-- START Material provided --
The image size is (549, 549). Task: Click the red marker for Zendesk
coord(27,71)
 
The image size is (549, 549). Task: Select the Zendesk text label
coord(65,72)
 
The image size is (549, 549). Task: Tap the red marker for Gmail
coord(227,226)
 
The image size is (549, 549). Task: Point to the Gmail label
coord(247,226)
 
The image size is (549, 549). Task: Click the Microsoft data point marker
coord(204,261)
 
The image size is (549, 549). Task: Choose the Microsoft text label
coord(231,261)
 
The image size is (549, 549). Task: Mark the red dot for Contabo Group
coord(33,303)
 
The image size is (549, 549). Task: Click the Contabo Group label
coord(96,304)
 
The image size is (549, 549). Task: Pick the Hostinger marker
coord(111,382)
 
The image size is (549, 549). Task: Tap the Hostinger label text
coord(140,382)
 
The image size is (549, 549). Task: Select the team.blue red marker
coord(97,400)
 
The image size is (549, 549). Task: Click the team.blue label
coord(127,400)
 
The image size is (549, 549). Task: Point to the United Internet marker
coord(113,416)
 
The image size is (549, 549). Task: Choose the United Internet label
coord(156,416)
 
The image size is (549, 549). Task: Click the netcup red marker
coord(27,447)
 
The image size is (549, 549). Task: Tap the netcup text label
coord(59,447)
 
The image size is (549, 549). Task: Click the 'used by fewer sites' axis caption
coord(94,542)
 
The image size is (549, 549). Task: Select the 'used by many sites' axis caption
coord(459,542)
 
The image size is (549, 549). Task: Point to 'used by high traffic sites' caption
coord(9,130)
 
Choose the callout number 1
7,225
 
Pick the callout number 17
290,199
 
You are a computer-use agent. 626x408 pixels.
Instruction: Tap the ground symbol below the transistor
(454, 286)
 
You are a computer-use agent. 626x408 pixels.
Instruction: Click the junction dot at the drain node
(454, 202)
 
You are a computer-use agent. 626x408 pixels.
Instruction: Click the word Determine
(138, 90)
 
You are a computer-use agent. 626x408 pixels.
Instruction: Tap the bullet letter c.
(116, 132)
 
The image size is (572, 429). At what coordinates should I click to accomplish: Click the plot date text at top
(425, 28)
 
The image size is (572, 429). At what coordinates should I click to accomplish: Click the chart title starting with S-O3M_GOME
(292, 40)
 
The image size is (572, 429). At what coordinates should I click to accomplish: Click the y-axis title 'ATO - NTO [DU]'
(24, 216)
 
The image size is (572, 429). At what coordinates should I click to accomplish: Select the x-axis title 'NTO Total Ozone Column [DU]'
-- END Material provided --
> [Description of the task] Rewrite all of the rows above, changing each "red marker" to "red point" and leaving everything else untouched.

> [Written solution]
The image size is (549, 549). Task: Click the red point for Zendesk
coord(27,71)
 
The image size is (549, 549). Task: Select the Zendesk text label
coord(65,72)
 
The image size is (549, 549). Task: Tap the red point for Gmail
coord(227,226)
 
The image size is (549, 549). Task: Point to the Gmail label
coord(247,226)
 
The image size is (549, 549). Task: Click the Microsoft data point marker
coord(204,261)
 
The image size is (549, 549). Task: Choose the Microsoft text label
coord(231,261)
 
The image size is (549, 549). Task: Mark the red dot for Contabo Group
coord(33,303)
 
The image size is (549, 549). Task: Click the Contabo Group label
coord(96,304)
 
The image size is (549, 549). Task: Pick the Hostinger marker
coord(111,382)
 
The image size is (549, 549). Task: Tap the Hostinger label text
coord(140,382)
 
The image size is (549, 549). Task: Select the team.blue red point
coord(97,400)
 
The image size is (549, 549). Task: Click the team.blue label
coord(127,400)
 
The image size is (549, 549). Task: Point to the United Internet marker
coord(113,416)
 
The image size is (549, 549). Task: Choose the United Internet label
coord(156,416)
 
The image size is (549, 549). Task: Click the netcup red point
coord(27,447)
 
The image size is (549, 549). Task: Tap the netcup text label
coord(59,447)
 
The image size is (549, 549). Task: Click the 'used by fewer sites' axis caption
coord(94,542)
 
The image size is (549, 549). Task: Select the 'used by many sites' axis caption
coord(459,542)
 
The image size is (549, 549). Task: Point to 'used by high traffic sites' caption
coord(9,130)
 
Choose the callout number 1
7,225
 
Pick the callout number 17
290,199
 
You are a computer-use agent. 626x408 pixels.
Instruction: Tap the ground symbol below the transistor
(454, 286)
 
You are a computer-use agent. 626x408 pixels.
Instruction: Click the junction dot at the drain node
(454, 202)
 
You are a computer-use agent. 626x408 pixels.
Instruction: Click the word Determine
(138, 90)
 
You are a computer-use agent. 626x408 pixels.
Instruction: Tap the bullet letter c.
(116, 132)
 
The image size is (572, 429). At what coordinates should I click to accomplish: Click the plot date text at top
(425, 28)
 
The image size is (572, 429). At what coordinates should I click to accomplish: Click the chart title starting with S-O3M_GOME
(292, 40)
 
The image size is (572, 429). At what coordinates should I click to accomplish: Click the y-axis title 'ATO - NTO [DU]'
(24, 216)
 
The image size is (572, 429). At what coordinates should I click to accomplish: Select the x-axis title 'NTO Total Ozone Column [DU]'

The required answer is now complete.